And note in particular that Proxmox is not a recommended hypervisor. It tends to either work well or fail spectacularly, but I would still suggest extensive (like as in month-long) burn-in before trusting a virtualized TrueNAS instance to it.

As for security, in the '80's and '90's, we forecasted the eventual ability of blackhats to exfil data from systems using nothing more than the blink of an LED, the sound from a speaker, the vibrations of an HDD. Modern blackhats can identify keystrokes by their sound, and all sorts of other nefarious stuff.

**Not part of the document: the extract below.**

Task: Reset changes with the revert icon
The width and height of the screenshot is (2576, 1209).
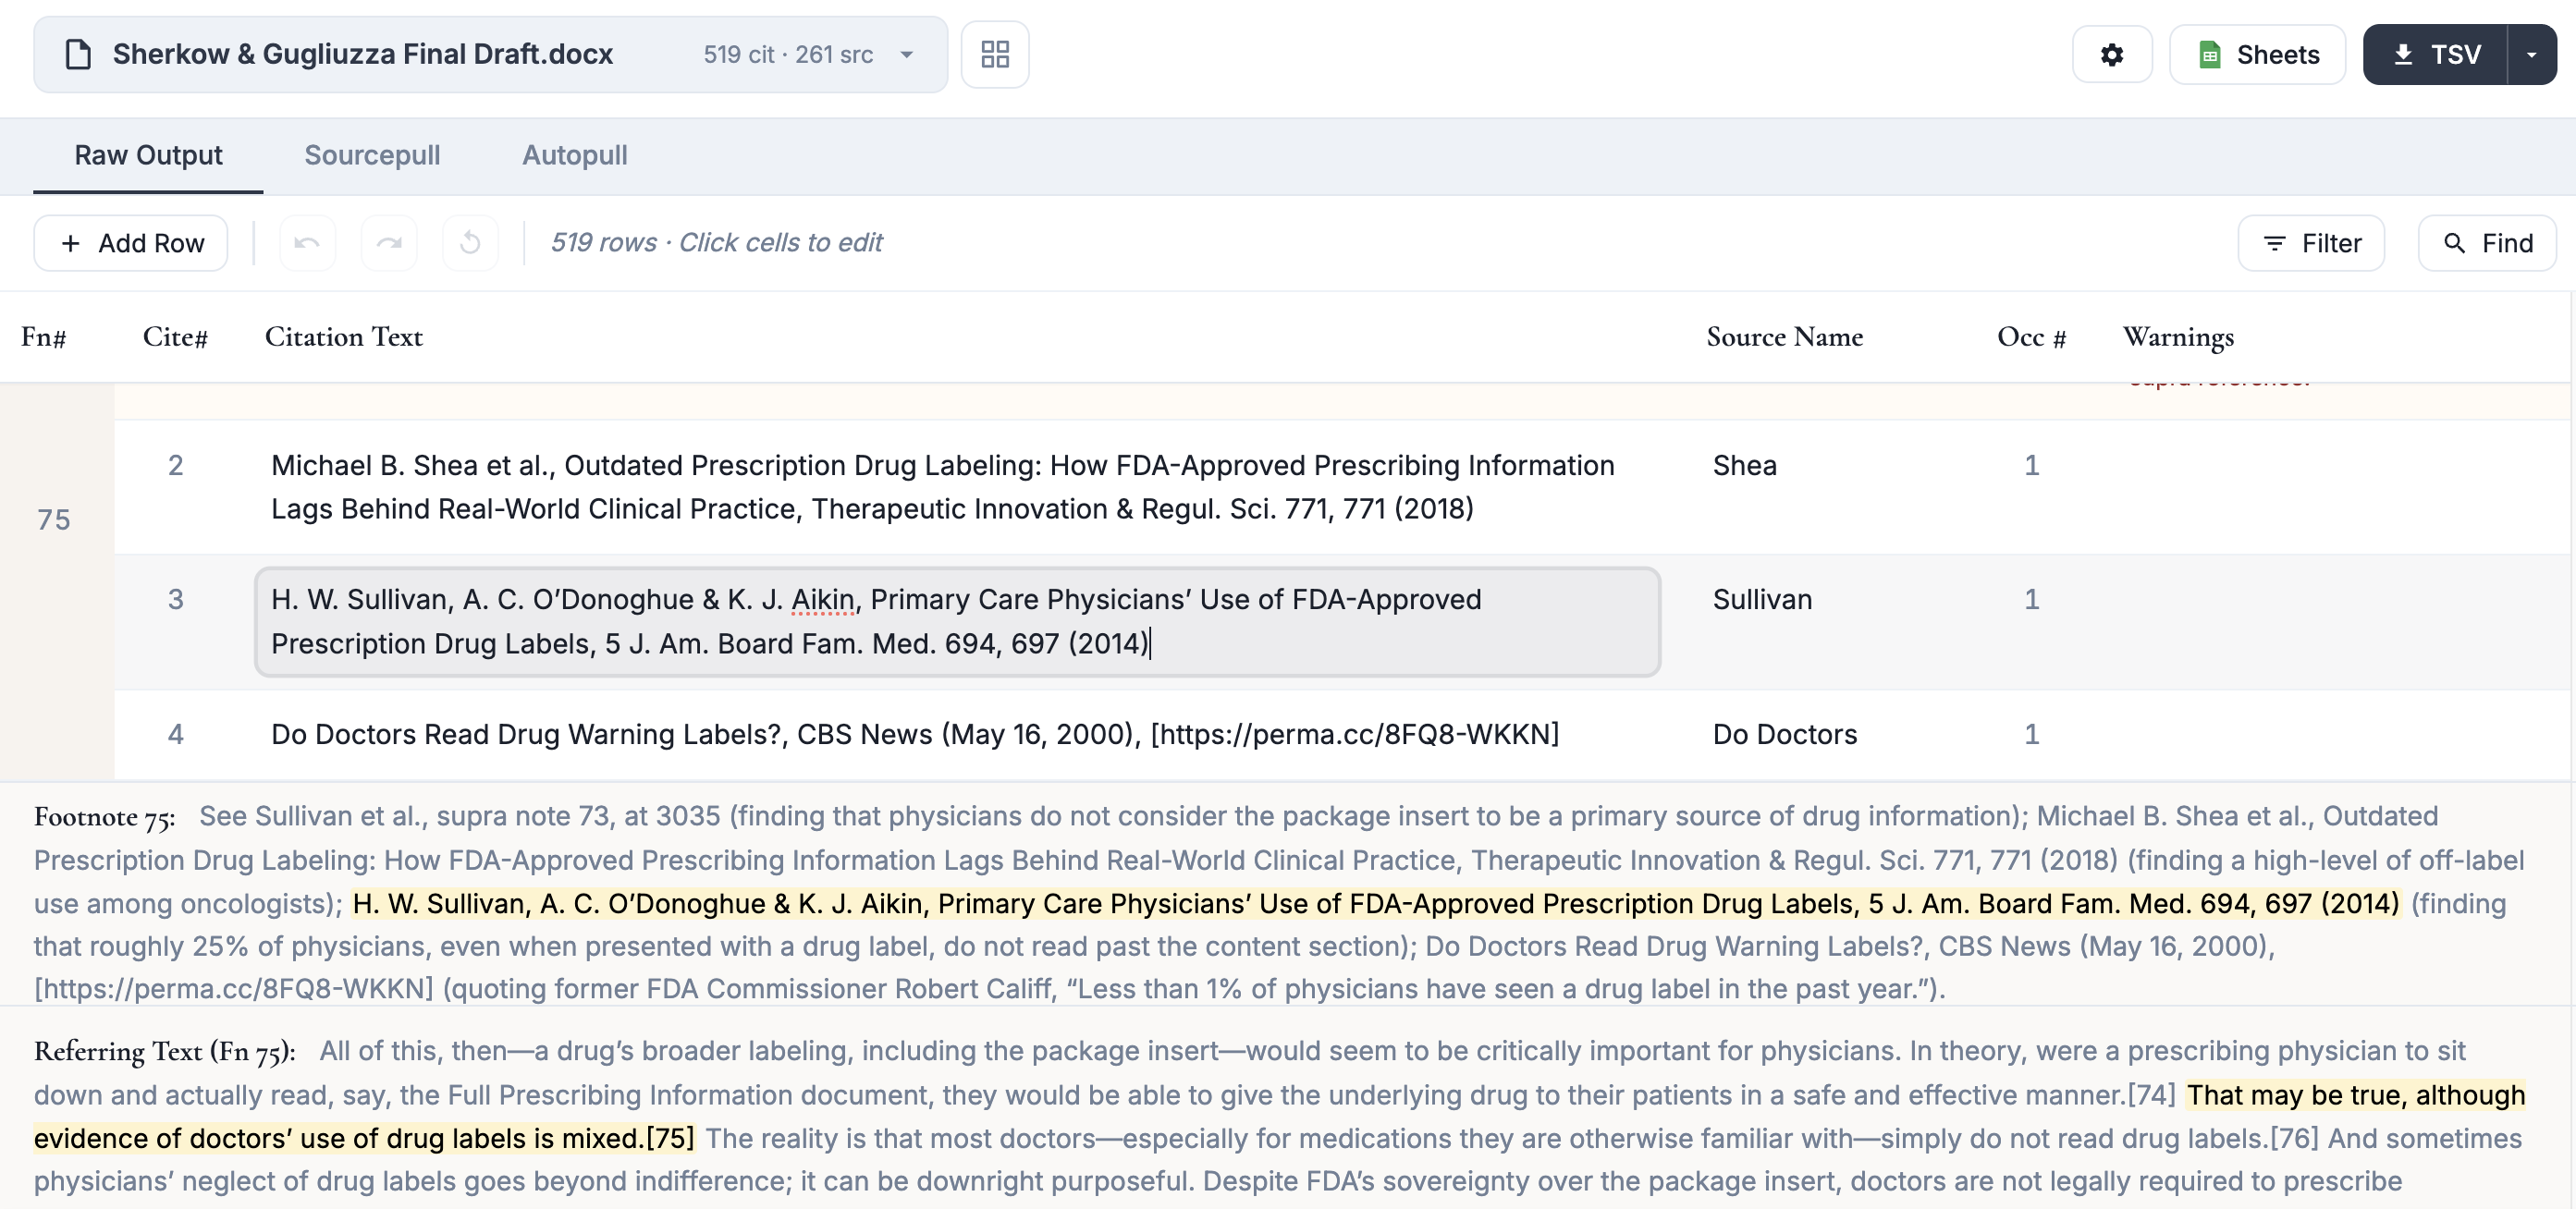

So part of the answer to your question is how secure do you need it to be. As suggested above, even airgapping is not an absolute technique.

For the average user, I suggest you pull your physical keys out of your pocket and look at them. Got some Schlage, Quikset, Yale on there? These are locks that are easily picked by an experienced person (heck even I can do them with some minutes of effort). If you are just looking to provide basic security, then an OPNsense firewall VM and some proper network bridging design may be sufficient to the task. But just as with physical security, you can get more paranoid. Do you need just a door lock, or do you need a deadbolt too? Wood door? Steel door? Reinforced strike plate? Monitored alarm system?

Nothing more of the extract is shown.